In the post-war 20th century, clinical psychology and psychiatry took on its own utopianism projects with seemingly innocuous but naïve aspirations. It started as an enterprise to create a society in which individuals were happier, calmer, and more personally refined. Nearly half a century onwards, the mental health field has all but abandoned its initial pursuits at producing such designer people. But it has not completely given up the ghost; instead, it has pivoted towards a more nuanced and perhaps realistic understanding of what people generally aspire towards.
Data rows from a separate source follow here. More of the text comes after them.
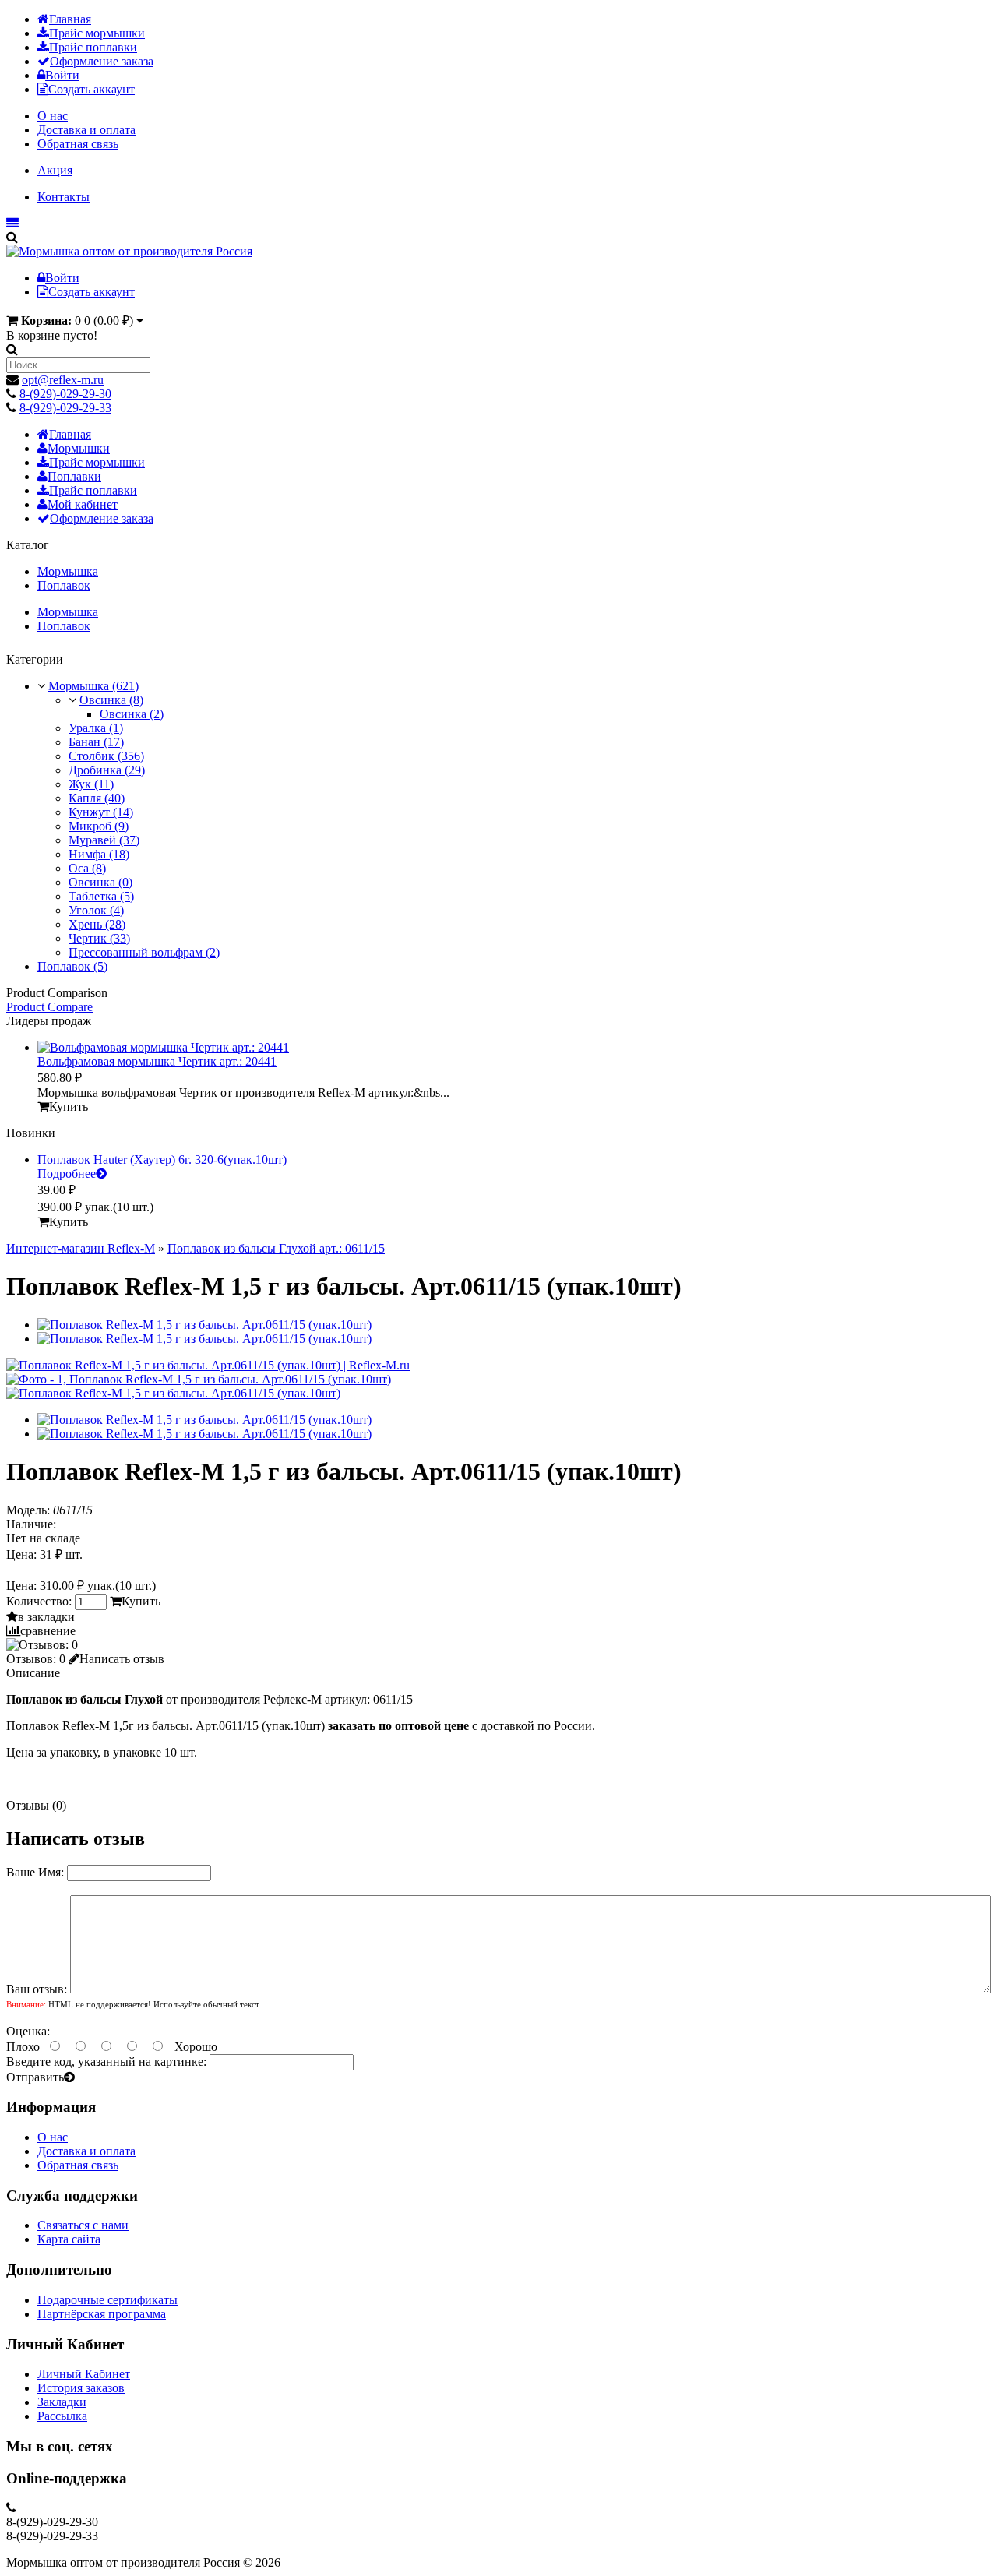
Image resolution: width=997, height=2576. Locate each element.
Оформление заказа (101, 61)
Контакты (63, 196)
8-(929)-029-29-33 (65, 407)
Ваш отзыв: (36, 1989)
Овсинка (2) (132, 714)
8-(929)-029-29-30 (65, 393)
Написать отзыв (121, 1658)
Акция (54, 170)
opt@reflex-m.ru (63, 379)
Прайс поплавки (93, 47)
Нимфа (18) (99, 854)
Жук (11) (91, 784)
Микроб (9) (99, 826)
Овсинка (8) (111, 700)
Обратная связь (77, 143)
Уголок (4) (96, 910)
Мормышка (67, 571)
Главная (70, 19)
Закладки (61, 2402)
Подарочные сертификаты (107, 2299)
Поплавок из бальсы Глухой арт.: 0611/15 (276, 1248)
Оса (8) (87, 868)
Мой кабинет (83, 504)
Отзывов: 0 (35, 1658)
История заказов (81, 2388)
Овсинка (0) (100, 882)
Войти (62, 75)
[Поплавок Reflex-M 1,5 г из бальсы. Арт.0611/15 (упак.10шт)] (208, 1365)
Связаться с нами (83, 2225)
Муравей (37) (104, 840)
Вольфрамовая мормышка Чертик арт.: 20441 (157, 1061)
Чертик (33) (99, 938)
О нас (52, 115)
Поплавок (63, 585)
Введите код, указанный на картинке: (106, 2061)
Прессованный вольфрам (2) (144, 952)
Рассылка (62, 2416)
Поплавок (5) (72, 966)
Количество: (40, 1601)
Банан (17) (96, 742)
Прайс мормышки (97, 33)
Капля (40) (97, 798)
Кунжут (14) (101, 812)
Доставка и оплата (86, 129)
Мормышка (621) (93, 685)
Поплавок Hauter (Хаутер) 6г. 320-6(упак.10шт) (162, 1159)
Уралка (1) (96, 728)
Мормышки (79, 448)
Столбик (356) (106, 756)
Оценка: (28, 2031)
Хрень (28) (97, 924)
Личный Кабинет (83, 2373)
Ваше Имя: (35, 1872)
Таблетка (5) (101, 896)
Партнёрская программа (101, 2314)
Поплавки (74, 476)
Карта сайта (68, 2239)
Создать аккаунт (91, 89)
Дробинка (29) (107, 770)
We do not aspire to be happy all of the time—not really—but we could mostly all agree to be a little more ‘emotional acceptant’, ‘conflict tolerant’, ‘interpersonally empowered’, ‘self-efficacious’, ‘self-expressive’ and ‘goal-driven.’ While the ultimate goal—and largely the individual’s responsibility—towards his/her/their disorder is management; does having diversity beholden an individual towards utopian goals as well? Ought the neurodiverse individual be expected—with society’s support—to move towards acceptance, tolerance, empowerment, efficacy, expression and goal-directedness? As psychology wades further into this century with its new utopianism unwavering, we must come back to these questions of disorder and diversity again. I propose the following set of questions to perhaps guide us—professionals and public—along the journey:
- Where is the line between mental disorder and neurodiversity?
- What factors define where the line is drawn?
- How thick is the line? What are the well-known boundary cases and how are they usually handled?
- What are the individual’s responsibilities towards their mental disorder? What about towards his/her/their neurodiversity?
- What is the society’s responsibility towards an individual’s mental disorder? What about towards his/her/their neurodiversity?